After about five weeks on the shelf, Long began a rehab assignment on May 20 with the ACL Royals before joining Triple-A Omaha just two days later. If the plan was for a quick tune-up, things didn’t go according to script. In his Storm Chasers return on May 23, Long recorded just two outs, allowing four earned runs on three hits. He walked as many batters as he struck out. It was a brutal outing—the lowest of lows—and far from the impression Long or the Royals hoped to make.
Even setting aside that first outing, Long’s time in Omaha didn’t inspire confidence. In eight appearances since, he struck out nine and walked eight—an unsustainable ratio for a reliever still allowing opponents to hit .257 against him. His ERA during that span sat at 6.48, not even factoring in the May 23 blowup.

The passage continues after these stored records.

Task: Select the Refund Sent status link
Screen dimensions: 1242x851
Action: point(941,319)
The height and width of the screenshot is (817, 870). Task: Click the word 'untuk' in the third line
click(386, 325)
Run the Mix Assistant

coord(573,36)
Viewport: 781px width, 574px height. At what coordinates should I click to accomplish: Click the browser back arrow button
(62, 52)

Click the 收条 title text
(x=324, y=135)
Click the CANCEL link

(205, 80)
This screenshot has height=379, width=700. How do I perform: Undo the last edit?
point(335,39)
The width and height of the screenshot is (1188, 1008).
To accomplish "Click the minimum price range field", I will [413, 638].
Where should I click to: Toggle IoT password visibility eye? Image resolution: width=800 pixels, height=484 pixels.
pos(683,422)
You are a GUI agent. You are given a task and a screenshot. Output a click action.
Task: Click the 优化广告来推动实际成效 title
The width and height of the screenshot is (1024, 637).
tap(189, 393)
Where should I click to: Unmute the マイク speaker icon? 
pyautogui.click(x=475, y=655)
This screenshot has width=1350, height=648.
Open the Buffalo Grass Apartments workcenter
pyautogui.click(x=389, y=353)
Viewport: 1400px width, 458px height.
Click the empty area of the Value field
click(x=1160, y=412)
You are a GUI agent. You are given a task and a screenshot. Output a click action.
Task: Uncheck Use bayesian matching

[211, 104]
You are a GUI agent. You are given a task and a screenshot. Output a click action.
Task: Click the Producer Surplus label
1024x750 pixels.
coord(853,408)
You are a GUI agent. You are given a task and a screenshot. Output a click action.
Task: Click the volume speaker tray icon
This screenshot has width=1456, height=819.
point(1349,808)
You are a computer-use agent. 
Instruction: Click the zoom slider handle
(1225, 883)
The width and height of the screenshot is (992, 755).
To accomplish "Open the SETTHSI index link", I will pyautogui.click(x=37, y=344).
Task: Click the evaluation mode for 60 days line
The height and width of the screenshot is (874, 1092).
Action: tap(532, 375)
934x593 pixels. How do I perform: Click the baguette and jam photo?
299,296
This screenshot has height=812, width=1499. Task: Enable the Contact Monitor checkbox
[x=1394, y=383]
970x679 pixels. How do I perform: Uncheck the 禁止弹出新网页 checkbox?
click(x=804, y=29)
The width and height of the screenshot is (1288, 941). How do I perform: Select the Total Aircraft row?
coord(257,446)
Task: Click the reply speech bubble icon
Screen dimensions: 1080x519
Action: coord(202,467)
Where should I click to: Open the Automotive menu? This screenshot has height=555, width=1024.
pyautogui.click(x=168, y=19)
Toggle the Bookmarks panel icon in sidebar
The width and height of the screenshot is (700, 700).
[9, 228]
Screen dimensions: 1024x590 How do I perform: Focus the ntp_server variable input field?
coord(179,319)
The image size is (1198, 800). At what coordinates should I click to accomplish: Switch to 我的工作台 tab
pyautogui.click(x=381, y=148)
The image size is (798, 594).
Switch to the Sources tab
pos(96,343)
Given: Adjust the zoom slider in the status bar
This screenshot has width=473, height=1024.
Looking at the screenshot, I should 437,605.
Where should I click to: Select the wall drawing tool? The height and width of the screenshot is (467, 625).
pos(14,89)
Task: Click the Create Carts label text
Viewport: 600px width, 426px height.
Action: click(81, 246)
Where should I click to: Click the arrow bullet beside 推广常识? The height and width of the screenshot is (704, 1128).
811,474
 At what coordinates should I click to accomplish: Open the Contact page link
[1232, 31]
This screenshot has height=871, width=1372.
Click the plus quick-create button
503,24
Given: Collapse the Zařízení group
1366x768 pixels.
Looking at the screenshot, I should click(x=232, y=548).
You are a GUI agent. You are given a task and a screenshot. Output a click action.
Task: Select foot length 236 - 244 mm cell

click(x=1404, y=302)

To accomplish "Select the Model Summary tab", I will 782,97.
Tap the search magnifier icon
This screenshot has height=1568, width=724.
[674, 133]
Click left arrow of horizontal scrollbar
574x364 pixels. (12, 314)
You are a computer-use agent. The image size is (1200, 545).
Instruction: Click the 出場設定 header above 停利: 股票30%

By June, the Royals had a decision to make: designate Long for assignment or reinstate him. On June 20, they chose the latter, adding him back to the 26-man roster. The fan reaction was swift and skeptical. It wasn’t relief; it was dread. And with a road series against the San Diego Padres looming, the stakes weren’t low.
To Long’s credit, his June 21 return in San Diego offered a glimmer of hope. Facing the heart of the Padres’ lineup, he worked a clean inning despite walking third baseman Manny Machado to start (on a first-pitch ball that easily caught the zone). Long didn’t allow a hard-hit ball, struck out infielder Jake Cronenworth, and needed just 17 pitches to get through the frame. It was, on paper, a promising outing.
But context matters. The pitch shapes on four of his five offerings were flatter than earlier in the season, and his two whiffs on seven swings, while above his career average, don’t scream dominance. The box score says solid. The metrics suggest caution. It was a good outing—but far from proof that Long is back to his early 2024 form.
So, how long should Sam Long’s leash be?
Short. Very short.
The Royals bullpen has thrived by cutting ties with obvious problem arms, not carrying them. For most of 2025, Long has been one of those arms. And with several viable relievers waiting in Omaha, he’s the lowest man on the bullpen totem pole right now.
Can he climb out of that spot? Sure. But that means more than one clean inning. It means stacking solid outings, proving he’s no longer a liability, and showing manager Matt Quatraro he can handle at least middle-leverage spots.